This note is my quick-scan master cheat sheet for Python in data analytics. I want it to help me revise the entire practical toolkit from core syntax to Pandas data handling, plotting, and Git/GitHub workflow.

My goal here is not to learn every corner of Python. My goal is to become strong in the subset of Python that I actually use in analytics, modeling, notebooks, interviews, and project building.

The Note at a Glance

This note gives me one connected workflow:

Core Python
→ data structures and control flow
→ functions and reusable logic
→ Pandas for loading and cleaning data
→ aggregation and reshaping
→ visualization with Matplotlib and Seaborn
→ environment management
→ Git/GitHub for version control and deployment

This note matters because most analytics work is not only about models.
A lot of the real work is:

reading files
cleaning messy columns
transforming data into usable format
summarizing it clearly
plotting patterns
saving outputs
tracking changes properly

That is why Python for analytics is both a coding note and a workflow note.

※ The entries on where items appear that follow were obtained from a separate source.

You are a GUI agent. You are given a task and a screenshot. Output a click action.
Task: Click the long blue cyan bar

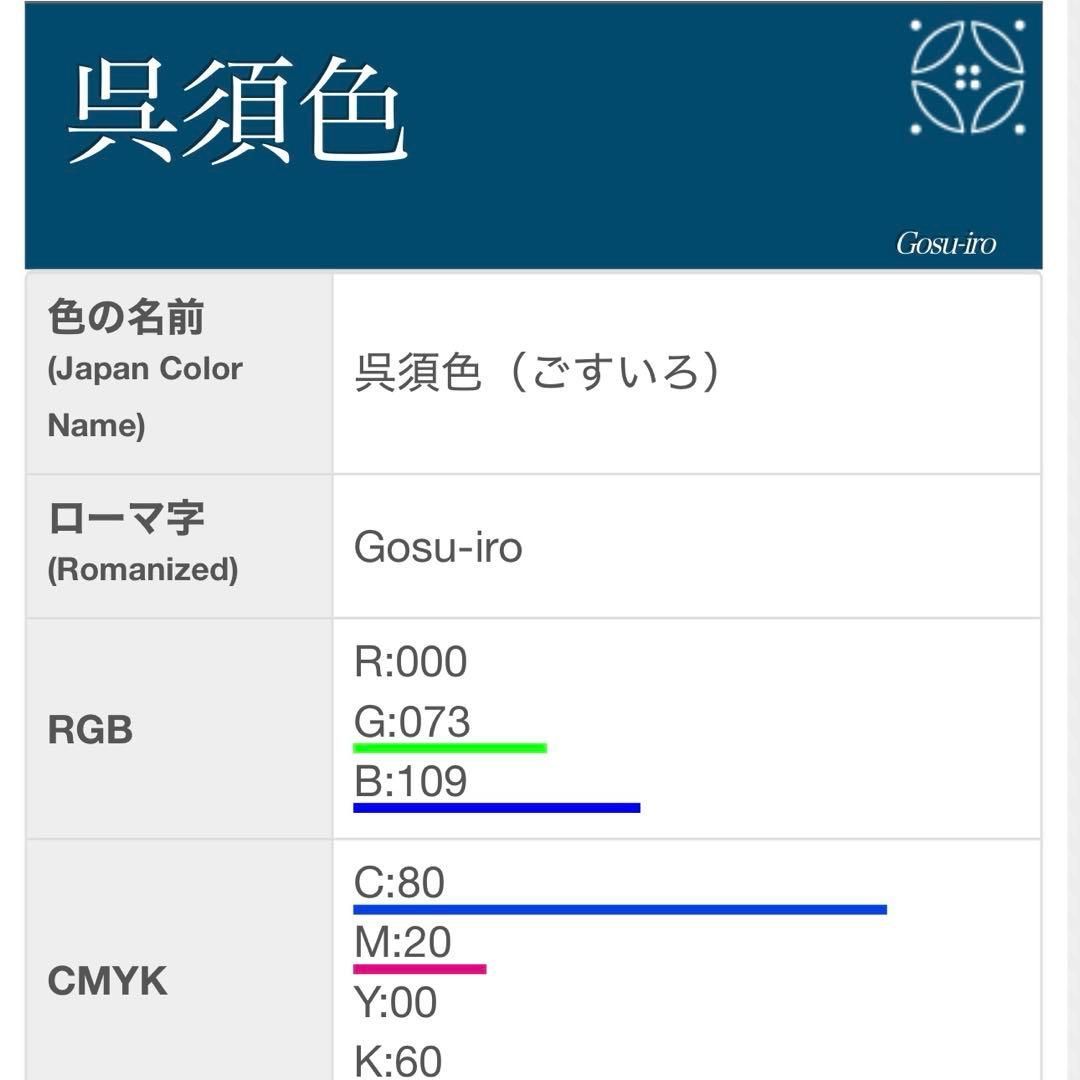[620, 909]
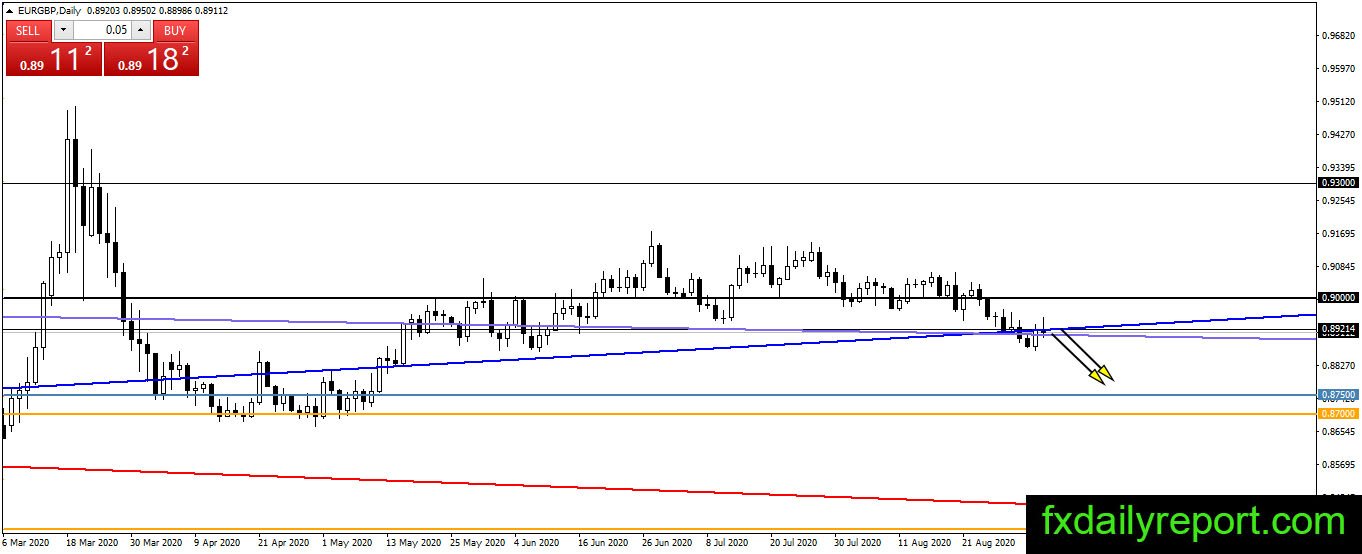Click the 26 Jun 2020 date label
This screenshot has width=1362, height=554.
coord(667,543)
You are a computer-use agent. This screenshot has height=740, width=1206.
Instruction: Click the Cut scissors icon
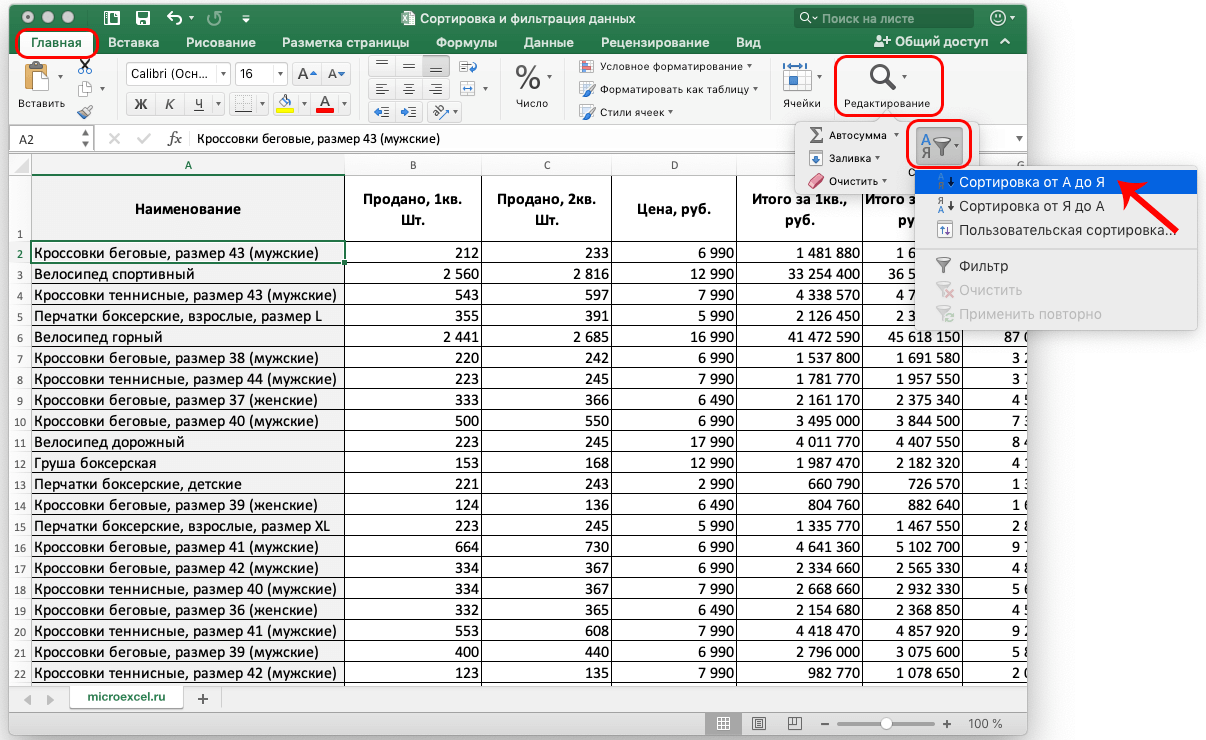point(85,66)
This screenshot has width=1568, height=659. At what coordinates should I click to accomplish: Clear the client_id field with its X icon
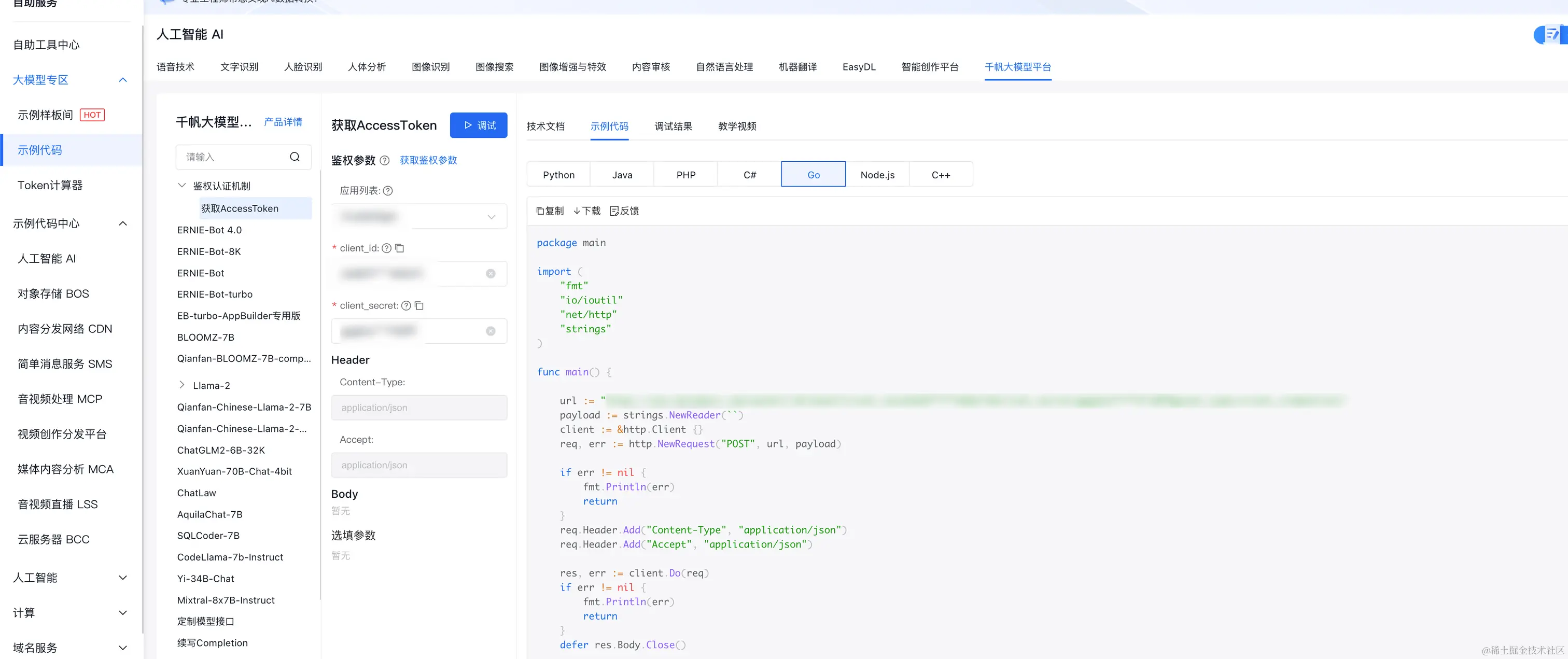click(491, 274)
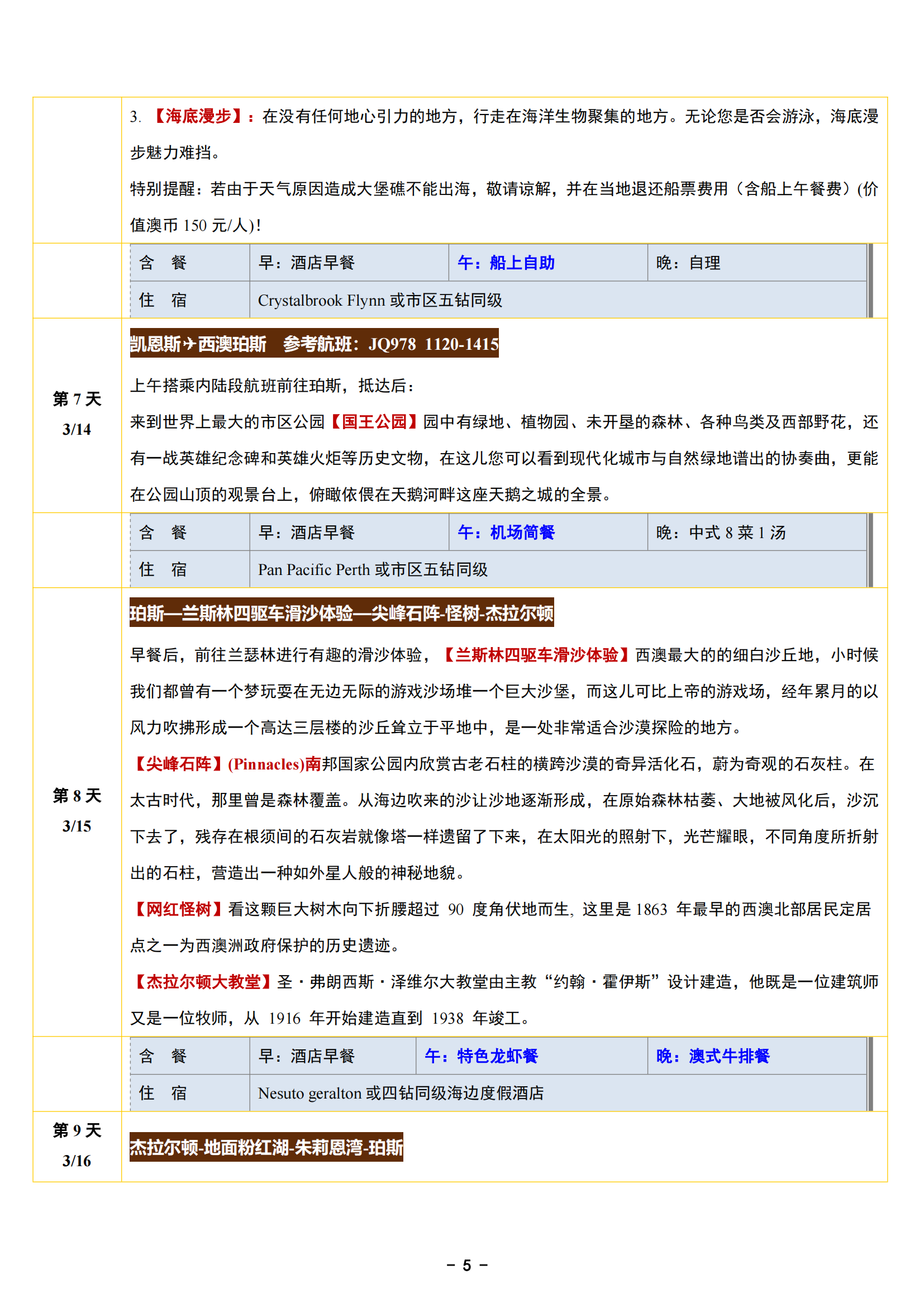
Task: Select the blue 午：特色龙虾餐 lunch cell
Action: 481,1056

How This Note Connects to My Other Notes

This cheat sheet is the coding foundation under many of my other notes:

in 1_lending_club_credit_risk_masterclass, I use Pandas heavily for cleaning dates, missing values, dummy variables, WoE-style prep, and evaluation tables
in 5_bank_churn_neural_networks_masterclass, I use Python, Pandas, preprocessing, and train-test workflow before modeling
in 6_employee_retention_tree_models_masterclass, I rely on feature engineering, filtering, grouping, and plotting to interpret attrition patterns
in 7_socio_economic_household_classification_masterclass, I handle a noisy tabular dataset using cleaning, encoding, aggregation, and model-ready transformations
in 8_twitter_sentiment_nlp_masterclass, I use text cleaning, vectorization pipelines, and classification logic built on Python fundamentals
in 2_regression_analysis_masterclass and 3_machine_learning_masterclass, many model concepts become usable only after I can manipulate data correctly in Python

So this note is the practical toolkit underneath the theory notes and project notes.

Part 1 — Core Python

1.1 Variables, objects, and data types

In Python, everything is an object. I assign an object to a variable using =.

x = 100
rate = 0.125
name = "Tharun"
is_default = False

Main basic data types

int → whole numbers
float → decimal numbers
str → text
bool → True or False

Very common checks

type(x)
id(x)

type() tells me the class
id() tells me the memory identity of the object

Type casting

int("25")
float("3.14")
str(100)

I use type casting often when imported data comes in with the wrong type.

1.2 Operators

Arithmetic operators

+
-
*
/
//
%
**

Examples:

10 / 3   # 3.333...
10 // 3  # 3
10 % 3   # 1
2 ** 3   # 8

Assignment operators

x += 1
x -= 2
x *= 5

Comparison operators

==
!=
>
<
>=
<=

These return booleans.

Logical operators

and
or
not

Membership operators

in
not in

Example:

"Python" in ["Python", "SQL", "Pandas"]

1.3 The four core container types

Lists

Lists are:

ordered
mutable
allow duplicates

skills = ["Python", "SQL", "Pandas"]
skills[0]
skills[-1]
skills[0:2]

Common methods:

skills.append("Git")
skills.remove("SQL")
skills.pop()

Dictionaries

Dictionaries store key-value pairs.

borrower = {
    "grade": "A",
    "loan_amnt": 10000,
    "home_ownership": "RENT"
}

Access:

borrower["grade"]
borrower.keys()
borrower.values()
borrower.items()

Sets

Sets are:

unordered
unique values only
useful for removing duplicates

set([1, 1, 2, 3])

Tuples

Tuples are:

ordered
immutable

point = (10, 20)

Useful when a record should not be changed.

1.4 Indexing and slicing

Indexing

my_list[0]
my_list[-1]

Slicing

my_list[start:stop:step]

Examples:

nums = [10, 20, 30, 40, 50]
nums[1:4]   # [20, 30, 40]
nums[:3]    # [10, 20, 30]
nums[::2]   # [10, 30, 50]

This matters because slicing shows up constantly in both pure Python and Pandas.

1.5 Control flow

If / elif / else

score = 720
 
if score >= 750:
    segment = "low_risk"
elif score >= 650:
    segment = "moderate_risk"
else:
    segment = "high_risk"

Python uses indentation to define code blocks.

1.6 Loops

For loops

for i in range(5):
    print(i)

Loop through items

for skill in skills:
    print(skill)

Enumerate

for idx, skill in enumerate(skills):
    print(idx, skill)

While loop

count = 0
while count < 3:
    print(count)
    count += 1

I use for loops more often in analytics than while loops.

1.7 List comprehensions

This is a compact way to create lists.

squares = [x**2 for x in range(5)]

With condition:

even_squares = [x**2 for x in range(10) if x % 2 == 0]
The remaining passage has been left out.